Vancouver mayor Gregor Robertson is pressing city manager Penny Ballem for answers as to why in-camera information about real estate deals take so long to be released to the public once deals are finalized.

Concern arose this week after the city took more than three months to respond to Cedar Party mayoral candidate Glen Chernen's freedom of information request to view the lease that the city agreed to with fast-growing technology company HootSuite in November 2012.

Questions continue to swirl around whether the city gave HootSuite too sweet a deal on city-owned real estate in order to prevent HootSuite from leaving town.

"I'd like to hear the straight story from the city manager," Robertson told a media scrum January 23. "It's important that information that is in camera gets out as soon as possible. [The HootSuite lease] was a real estate transaction and the city has to deal with those confidentially until they are completed.
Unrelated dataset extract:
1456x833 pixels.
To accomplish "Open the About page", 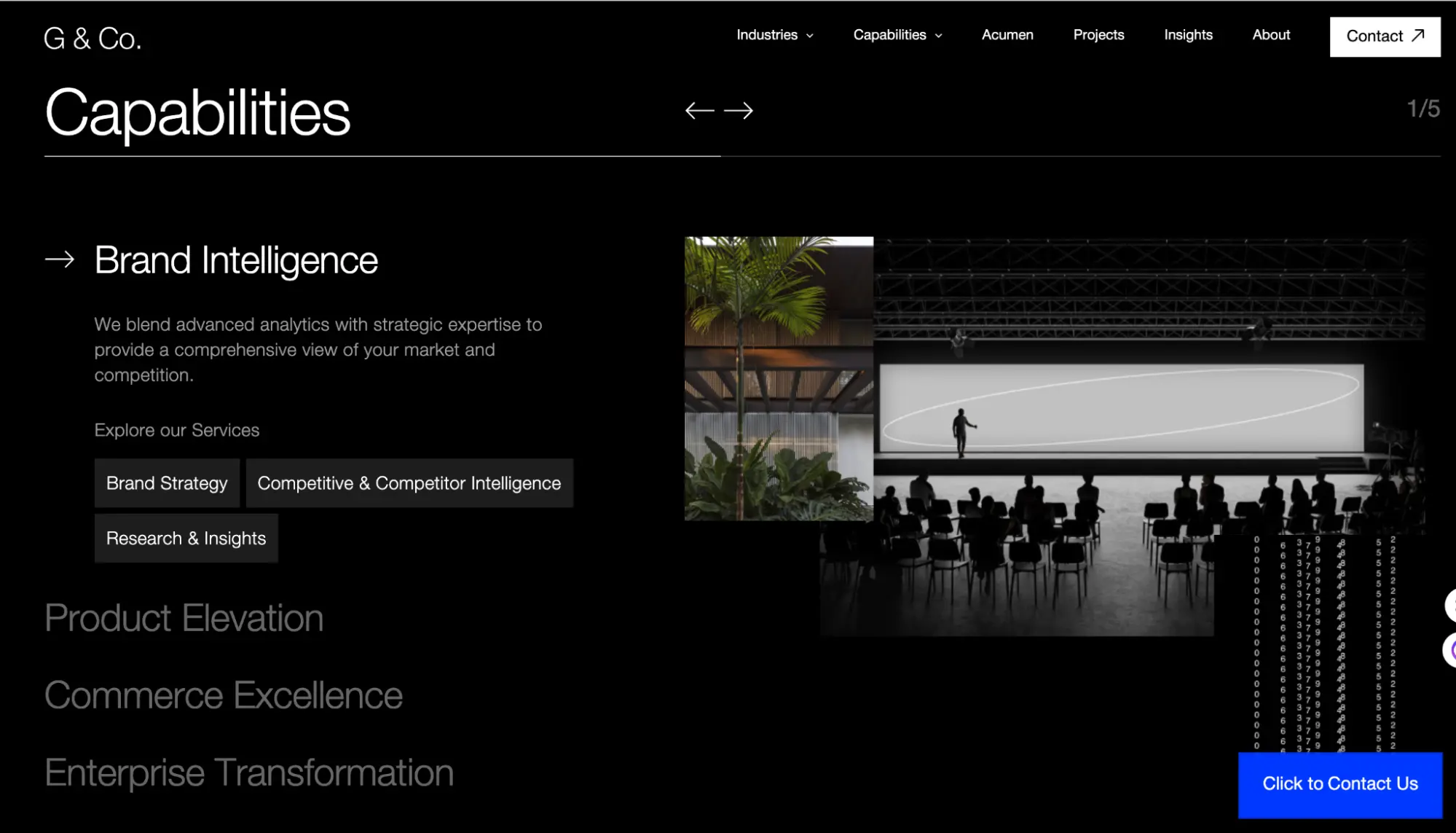I will 1270,35.

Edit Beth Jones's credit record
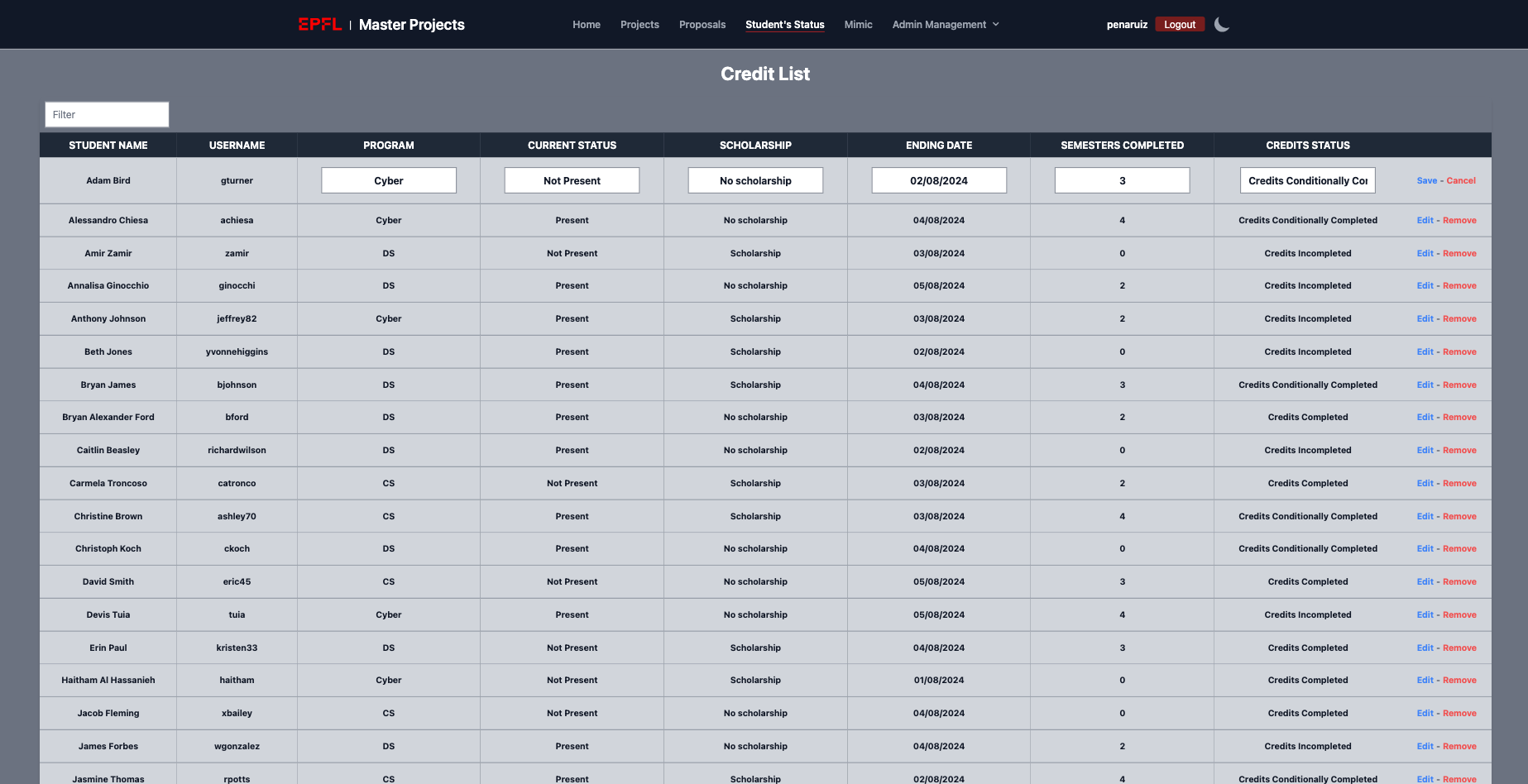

I don't know what the delay was and I want to know why. I've worked really hard since the Olympic debacle when the city was not releasing information."

Avison Young statistics show that Class C office space in the Vancouver Broadway neighbourhood leases for between $27 and $33 per square foot. The 33,000-square-foot building at 5 East 8th Avenue, which HootSuite occupies, is considered Class C office space.

The city gave HootSuite a lease at $17 per square foot in the first year with the rate rising to $22 per square foot in the company's fifth year of occupancy, according to the lease agreement obtained by Business in Vancouver.

The complex 71-page agreement also sets out that HootSuite can exercise an option to buy its premises for $9.3 million until December 31, 2015.

That price is about $300,000 below the property's 2012 assessed value.

"There's no document that says 'This is a sweet deal,'" Chernen told BIV.

"It doesn't have to be a huge spread between what they're paying and what the market rate is. If you're talking $10 to $15 difference per square foot per month then the discounts start adding up rapidly."

Chernen said that he would "probably not" have given those inducements had he been in the mayor's chair.

On January 22, HootSuite acquired American social media analytics company uberVu. It has made at least two more acquisitions in the past couple years.

HootSuite secured $165 million in financing in August from Insight Venture Partners and its partners, Accel Partners and OMERS Ventures.